Saved data entries:
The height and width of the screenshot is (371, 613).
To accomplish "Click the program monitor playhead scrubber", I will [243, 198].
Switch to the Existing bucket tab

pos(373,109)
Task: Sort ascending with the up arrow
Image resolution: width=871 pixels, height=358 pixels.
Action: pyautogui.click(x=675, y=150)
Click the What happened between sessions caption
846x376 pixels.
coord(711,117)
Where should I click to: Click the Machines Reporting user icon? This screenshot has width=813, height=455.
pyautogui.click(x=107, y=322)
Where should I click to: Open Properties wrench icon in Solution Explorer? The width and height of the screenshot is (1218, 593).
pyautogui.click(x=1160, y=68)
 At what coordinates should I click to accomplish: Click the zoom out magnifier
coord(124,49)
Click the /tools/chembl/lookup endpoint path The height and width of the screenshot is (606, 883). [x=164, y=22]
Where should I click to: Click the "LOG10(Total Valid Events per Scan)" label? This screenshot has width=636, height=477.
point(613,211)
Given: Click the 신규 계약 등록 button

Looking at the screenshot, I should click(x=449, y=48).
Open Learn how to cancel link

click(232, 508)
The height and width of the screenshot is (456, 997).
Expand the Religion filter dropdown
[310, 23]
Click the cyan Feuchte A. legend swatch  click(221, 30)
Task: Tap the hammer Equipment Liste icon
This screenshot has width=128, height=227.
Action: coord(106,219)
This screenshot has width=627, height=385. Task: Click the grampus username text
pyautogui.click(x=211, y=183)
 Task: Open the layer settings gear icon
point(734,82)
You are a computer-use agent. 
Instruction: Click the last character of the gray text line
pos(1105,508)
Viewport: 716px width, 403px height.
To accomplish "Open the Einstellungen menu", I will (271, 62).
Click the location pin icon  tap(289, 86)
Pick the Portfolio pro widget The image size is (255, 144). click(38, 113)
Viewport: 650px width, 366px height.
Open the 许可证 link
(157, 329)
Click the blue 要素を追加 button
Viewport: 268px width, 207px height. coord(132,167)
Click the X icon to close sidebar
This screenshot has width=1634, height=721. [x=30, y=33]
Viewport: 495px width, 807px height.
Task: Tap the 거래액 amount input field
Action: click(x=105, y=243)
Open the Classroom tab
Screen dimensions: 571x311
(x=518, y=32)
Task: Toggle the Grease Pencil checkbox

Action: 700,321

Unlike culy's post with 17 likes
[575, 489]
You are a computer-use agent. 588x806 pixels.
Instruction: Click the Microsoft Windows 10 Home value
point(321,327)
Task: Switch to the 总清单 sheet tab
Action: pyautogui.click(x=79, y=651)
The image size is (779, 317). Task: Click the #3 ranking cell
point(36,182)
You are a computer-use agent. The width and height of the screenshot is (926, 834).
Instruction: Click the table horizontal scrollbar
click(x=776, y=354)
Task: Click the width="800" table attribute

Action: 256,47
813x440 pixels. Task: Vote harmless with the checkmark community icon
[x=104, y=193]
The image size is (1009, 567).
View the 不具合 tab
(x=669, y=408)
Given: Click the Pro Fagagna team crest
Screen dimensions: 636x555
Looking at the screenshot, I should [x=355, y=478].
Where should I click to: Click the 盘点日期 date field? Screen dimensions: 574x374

| WHAT TO DO |
Find the string "will" in the records, then copy each line where it occurs.

| ANSWER SPACE |
To accomplish "Click the program monitor playhead scrubber", I will [243, 198].
To accomplish "Open the Einstellungen menu", I will (271, 62).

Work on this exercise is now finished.